Jumat, 11 Februari 2011

Mengenal Produk Pembiayaan Bank Syariah


PDF Print E-mail

Dan sesuatu riba (tambahan) yang kamu berikan agar dia bertambah pada harta manusia, maka riba itu tidak bertambah pada sisi Allah. Dan apa saja yang kamu berikan berupa zakat yang kamu maksudkan untuk mencapai keridhoan Allah, maka (yang berbuat demikian) itulah orang-orang yang melipatgandakan (pahalanya).” QS. Ar-Rum, 30:39
Fakta telah membuktikan bahwa bank syariah relatif lebih tahan terhadap krisis moneter jika dibandingkan dengan bank konvensional, karena perkembangan bank syariah lebih sejalan dengan perkembangan dunia usaha. Sepanjang perputaram roda usaha masih berjalan, bank syariah akan tetap berkembang. Meskipun laju pertumbuhan relatif rendah sejalan dengan laju pertumbuhan dunia usaha.

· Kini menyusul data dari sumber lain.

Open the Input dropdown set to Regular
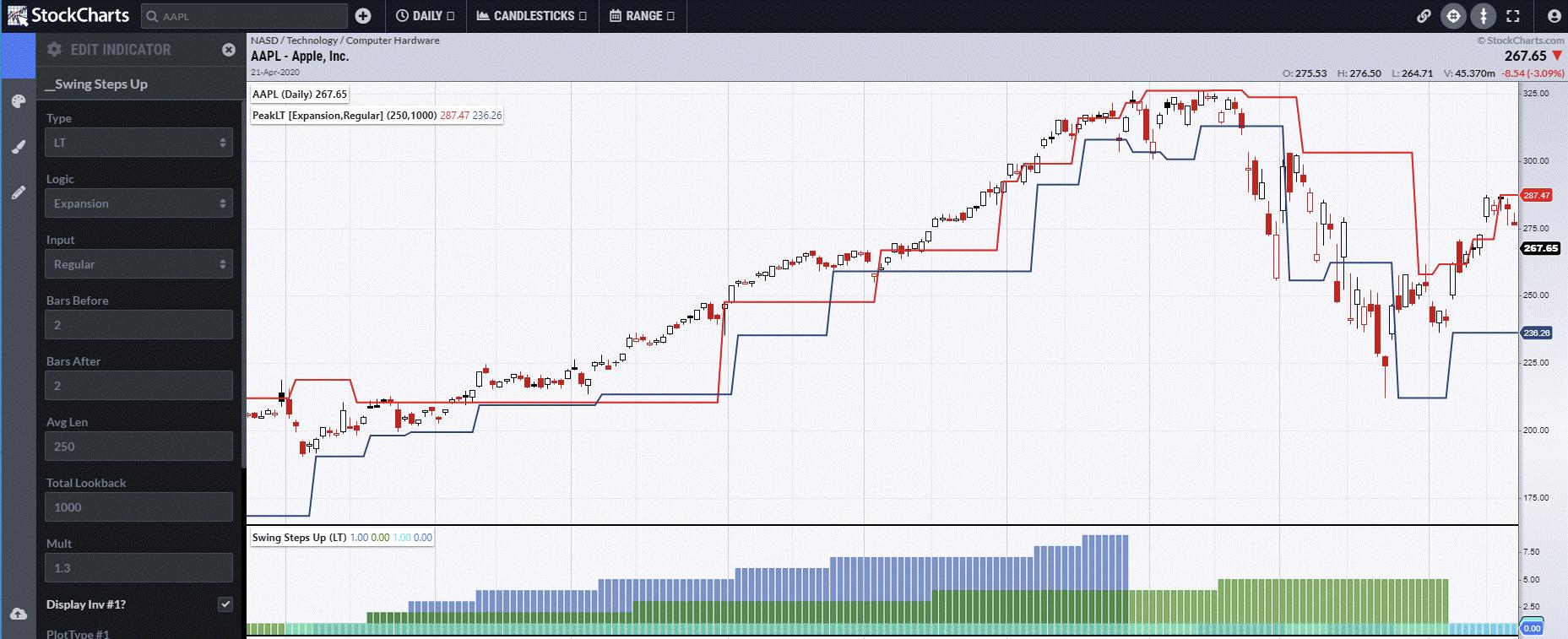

Meskipun keduanya mempunyai kesamaan sebagai lembaga bisnis, namun ada perbedaan karakteristik yang menonjol antara bank syariah dengan bank konvensional. Dalam bank syariah, factor ekonomi bukan merupakan pertimbangan dasar di dalam menjalankan kegiatan usahanya, melainkan ada yang jauh lebih penting yaitu pertimbangan moral/agama. Oleh sebab itu, produk-produk pelayanan yang diberikan oleh bank syariah senantiasa mengedepankan prinsip halal dan haram. Sebaik apapun prospek dan keuntungan yang dijanjikan oleh sector yang dibiayai, jika tidak mengacu pada prinsip halal dan maslahat maka pembiayaan tersebut wajib ditolak.

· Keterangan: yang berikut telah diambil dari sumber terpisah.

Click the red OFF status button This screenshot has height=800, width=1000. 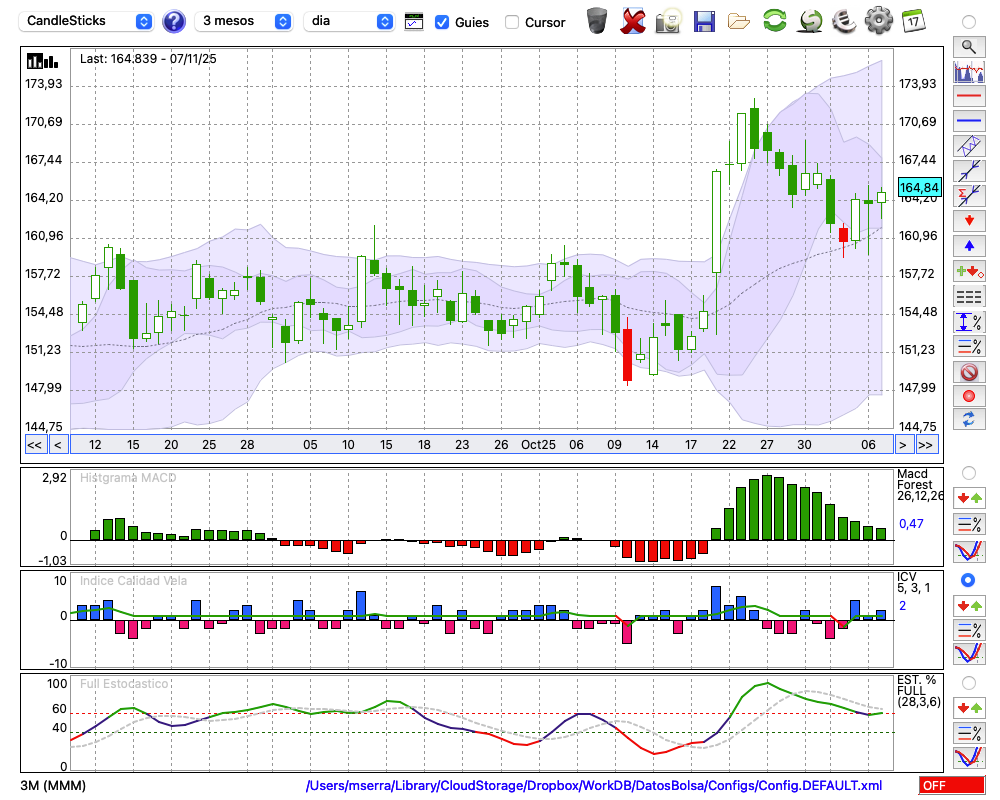tap(951, 786)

Hal demikian pada akhirnya tidak jarang melahirkan imej bahwa pengajuan pembiayaan di bank syariah prosesnya jauh lebih rumit dan prosedurnya relative berbelit. Ini karena dalam perbankan syariah lebih mengedepankan prinsip kehati-hatian atau prudent. Disinilah tugas pertama dari Marketing / Account Officer untuk memberikan pemahaman kepada calon Nasabah yang masih awam terhadap praktik syariah. Dalam praktik pembiayaan syariah selain harus melalui verifikasi legal seperti factor jaminan & legalitas usaha, analisa bisnis / kelayakan usaha, karakter nasabah juga harus lolos verifikas Dewan Pengawas Syariah (DPS), yang mempunyai otoritas penuh dalam menilai atau memberikan “fatwa” halal dan haram usaha yang akan dibiayai. Belum lagi verifikasi data di Bank Indonesia untuk mengetahui karakter dan track record Nasabah melalui Sistem Informasi Debitur (SID).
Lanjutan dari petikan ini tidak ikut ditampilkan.